▼

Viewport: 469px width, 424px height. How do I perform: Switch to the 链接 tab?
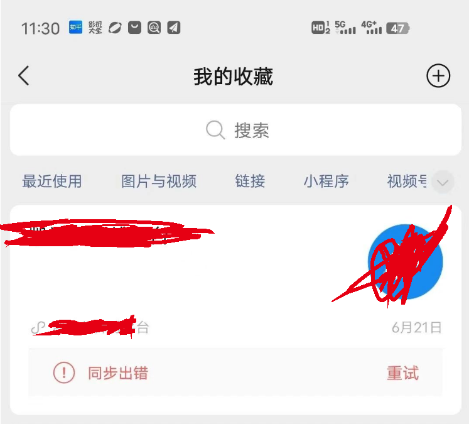coord(250,182)
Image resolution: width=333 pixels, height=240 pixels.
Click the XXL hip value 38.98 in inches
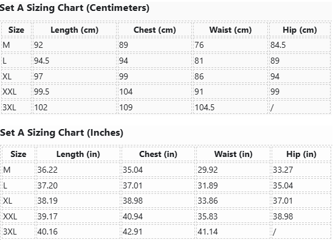point(283,216)
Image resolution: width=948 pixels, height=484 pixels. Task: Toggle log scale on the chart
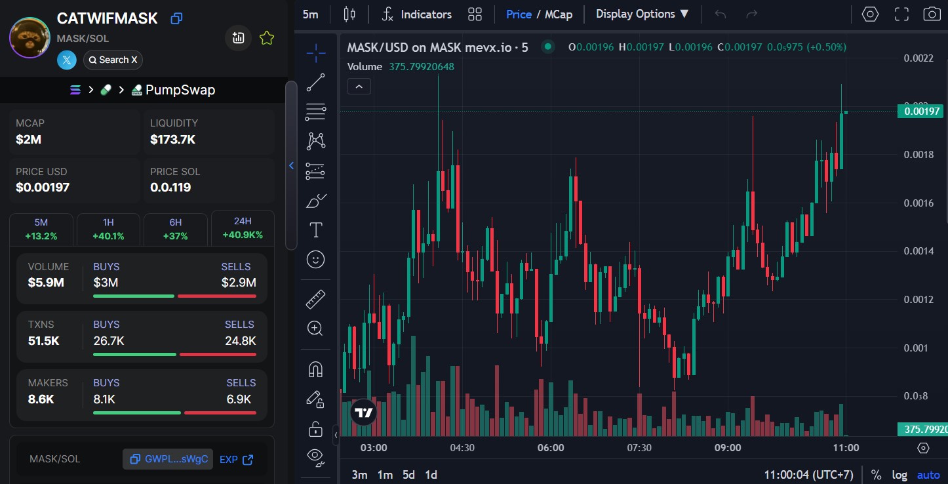coord(899,475)
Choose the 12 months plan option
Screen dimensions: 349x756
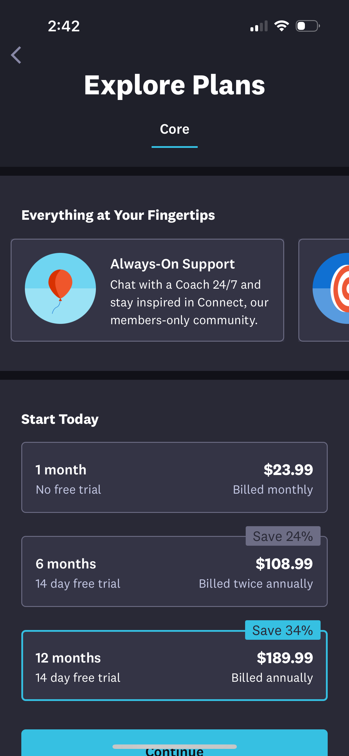coord(174,665)
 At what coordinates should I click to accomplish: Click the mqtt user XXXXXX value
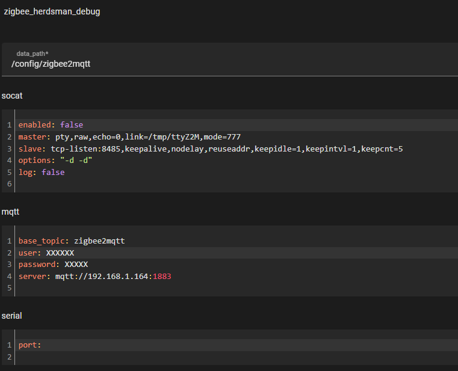click(60, 253)
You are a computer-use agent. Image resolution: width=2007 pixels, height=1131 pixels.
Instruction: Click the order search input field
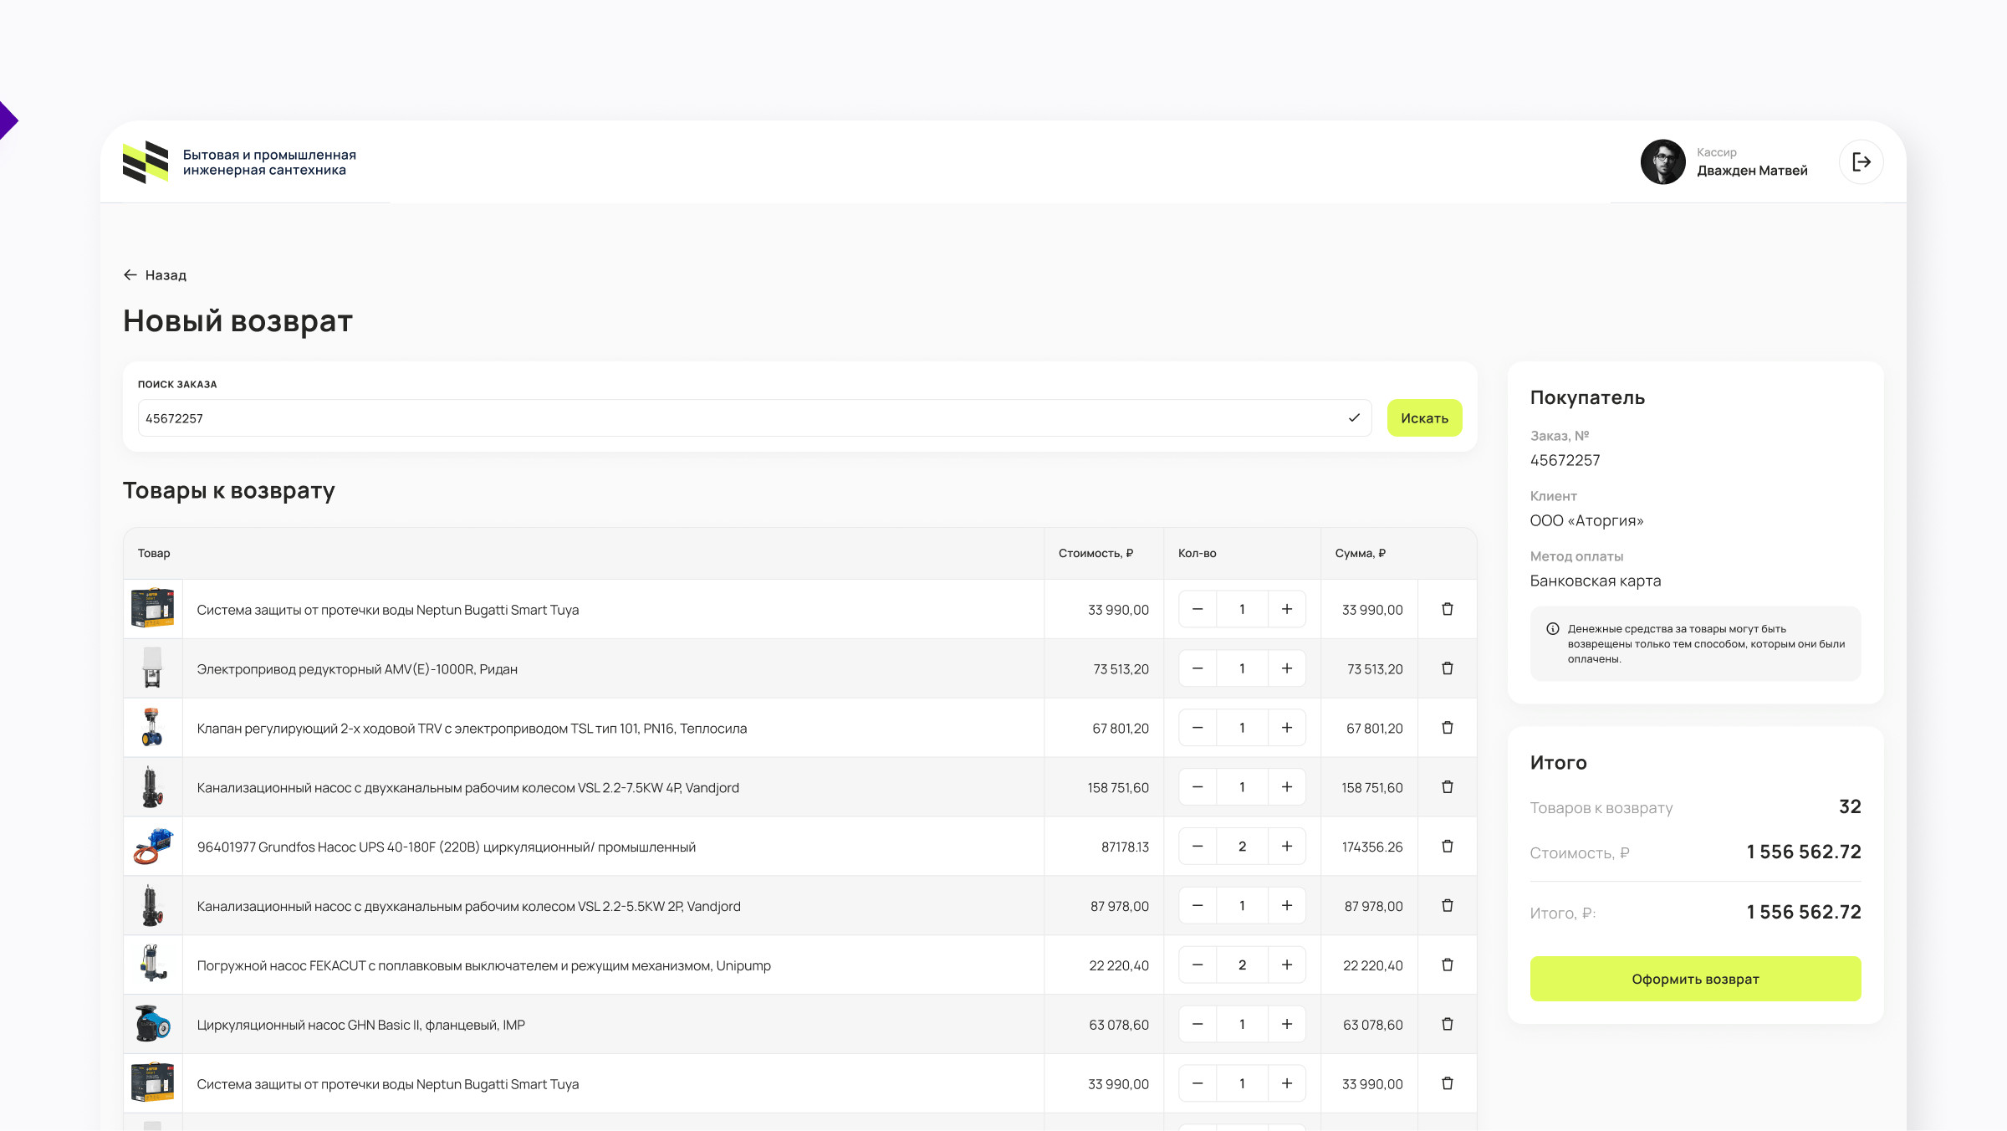pos(740,418)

▲

- _Alıştırma yönergesi_
Yukarıdaki tüm öğelerin satırlarını, boş satırları atlayarak numaralı bir listeye dönüştürün. Görselleri yanıta dahil etmeyin.

- _Alıştırma sonucu_
1. Viewport: 469px width, 424px height. How do I perform: Switch to the 链接 tab?
2. coord(250,182)
3. Image resolution: width=333 pixels, height=240 pixels.
4. Click the XXL hip value 38.98 in inches
5. point(283,216)
6. Image resolution: width=948 pixels, height=484 pixels. Task: Toggle log scale on the chart
7. coord(899,475)
8. Choose the 12 months plan option
9. Screen dimensions: 349x756
10. coord(174,665)
11.  At what coordinates should I click to accomplish: Click the mqtt user XXXXXX value
12. click(60, 253)
13. You are a computer-use agent. Image resolution: width=2007 pixels, height=1131 pixels.
14. Instruction: Click the order search input field
15. pos(740,418)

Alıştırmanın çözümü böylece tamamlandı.